La grève sur le RER A ou les joies de la vie parisienne By: Jean-Pierre Dalbéra - CC BY 2.0

La vraie réforme des retraites, c’est l’épargne personnelle.

Par Nicolas Lecaussin.
Un article de l’Iref-Europe

La grève de la RATP voulait nous convaincre, une nouvelle fois, que les syndicats et les agents défendaient des « acquis sociaux » et protestaient contre une « réforme » de leur système de retraite. En réalité, la fameuse « réforme » a très peu de chances d’avoir lieu, comme nous l’avons montré, et les « acquis » sont d’énormes privilèges rappelés très récemment par la Cour des comptes dans son rapport du mois de juillet.

En voici quelques exemples :

Contrairement à ce qu’on nous a fait croire dans le passé, les régimes spéciaux ont été réformés à la marge en 2003 et 2007. Les agents ont reçu de nombreuses compensations. Par exemple, l’âge conjoncturel de départ à la retraite est passé de 56,3 à 57,7 ans entre 2007 et 2017 au régime des Industries Électriques et Gazières (IEG), de 54,7 à 56,9 ans sur la même période au régime de la SNCF et de 55,1 à 55,7 ans entre 2008 et 2017 au régime de la RATP. Six mois seulement !

Entre 2010 et 2017, la pension brute moyenne en équivalent carrière complète des nouveaux retraités a augmenté d’environ 20 % dans les IEG, 10 % à la RATP et 5 % à la SNCF comme pour les fonctionnaires civils de l’État, alors qu’elle a plutôt stagné dans les collectivités territoriales et hospitalières.

Les revalorisations salariales négociées en 2007-2008 dans les IEG, à la RATP et à la SNCF, en contrepartie de la réforme des retraites de 2008, ont contribué à ces hausses de pension.
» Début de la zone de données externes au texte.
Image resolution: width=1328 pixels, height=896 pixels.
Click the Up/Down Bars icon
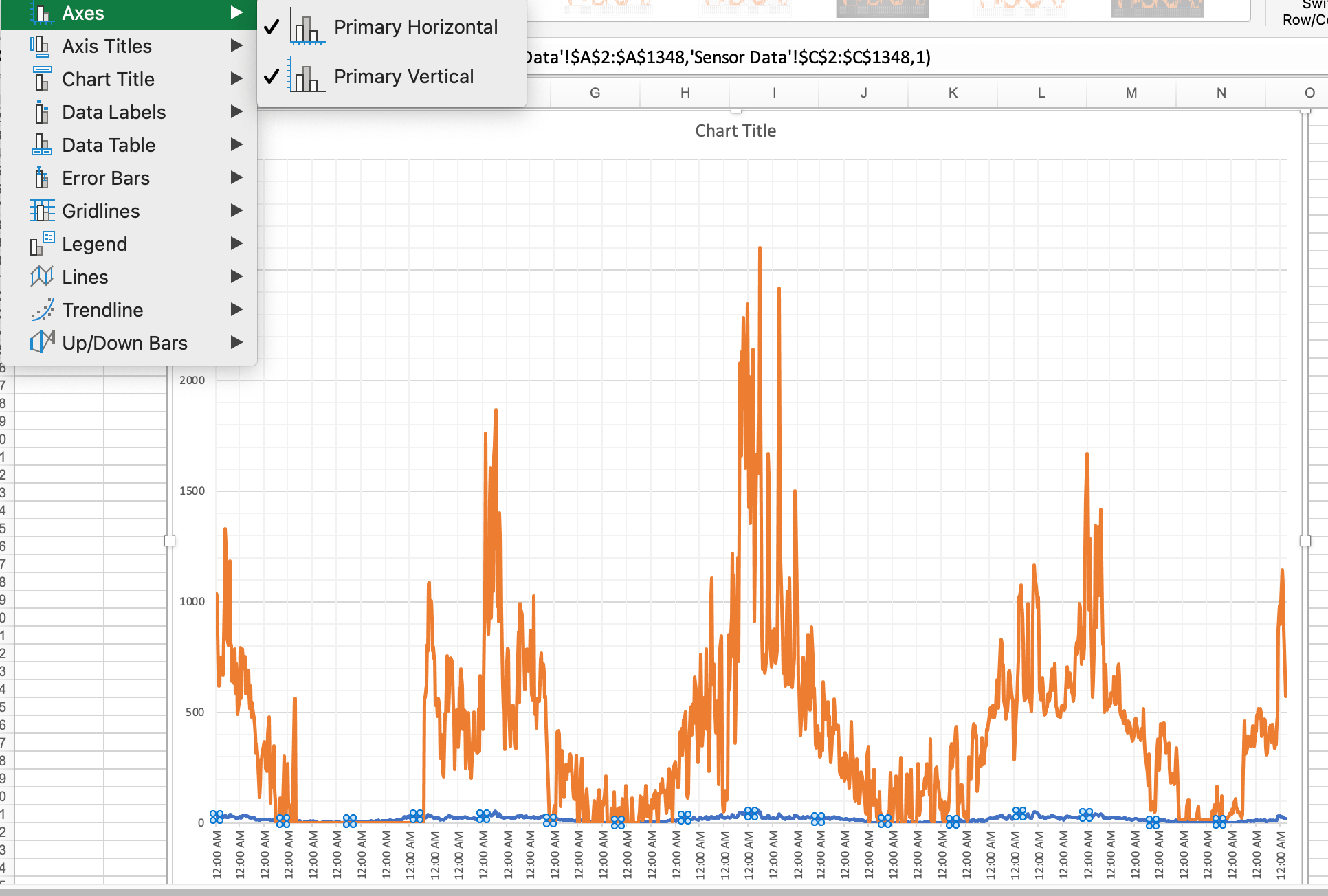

La pension brute moyenne est de 3700 euros par mois à la RATP. Environ 59 % des besoins de financement des retraites à la RATP sont couverts par les subventions publiques, donc par les contribuables. Cela représente presque 700 millions d’euros par an pour la RATP et 5,5 milliards d’euros pour tous les régimes spéciaux.

Les retraites des fonctionnaires protégées

Mais il n’y a pas que la RATP et les autres entreprises publiques. Malgré les annonces, les retraites des fonctionnaires sont aussi très bien protégées. Selon un document de la DREES (Direction de la recherche, des études, de l’évaluation et des statistiques), un fonctionnaire d’État perçoit une retraite moyenne de 2572 euros/mois contre 1784 euros/mois pour les salariés du régime général. 788 euros de plus (44 % de plus !).
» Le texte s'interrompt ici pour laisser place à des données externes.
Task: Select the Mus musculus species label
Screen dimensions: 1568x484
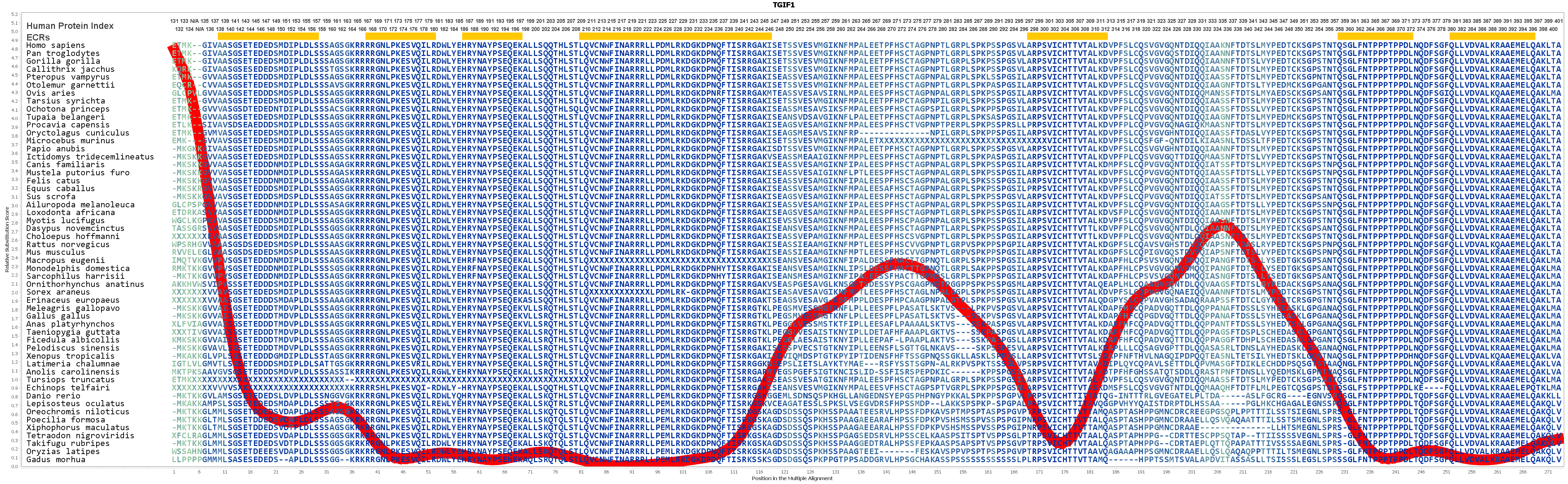Action: 55,252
On dit souvent que le nombre de fonctionnaires qualifiés est plus élevé que dans le secteur privé. Mais là aussi, on distingue des différences importantes. Considérons les salariés du privé d’une part, les cadres A au sein du régime de la fonction publique civile de l’État d’autre part : la pension moyenne des hommes s’élève à 2718 euros par mois pour les premiers et à 3118 euros pour les seconds ; celle des femmes, respectivement à 2126 euros et de 2669 euros.
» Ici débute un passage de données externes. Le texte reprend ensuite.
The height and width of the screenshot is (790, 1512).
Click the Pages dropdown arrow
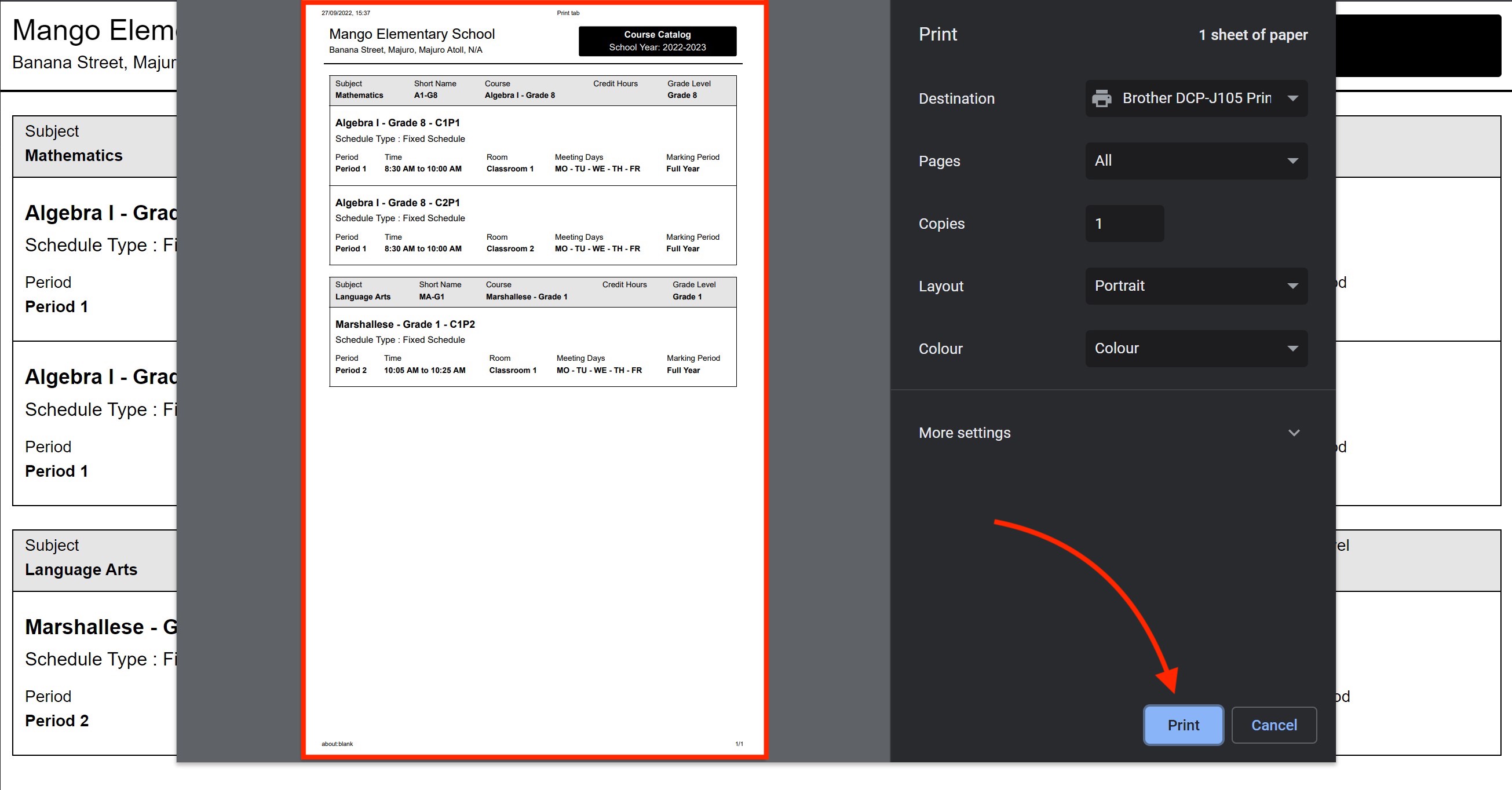(1292, 161)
En ce qui concerne la retraite, 30,5 % des nouveaux retraités de l’année de la fonction publique civile de l’État et 37,8 % de ceux de la CNRACL (fonction publique territoriale) partent à 60 ans ou avant, contre seulement 21 % dans le régime général. En outre, les fonctionnaires perçoivent 75 % de leur dernier salaire et bénéficient d’autres avantages attachés aux majorations et à la réversion.

Ces différences ne pourront pas être gommées par une simple unification des régimes. Il faudra responsabiliser les fonctionnaires (rappelons que les fonctionnaires d’État n’ont pas de caisse) en ouvrant les services au privé et à la concurrence. La vraie réforme des retraites, c’est l’épargne personnelle.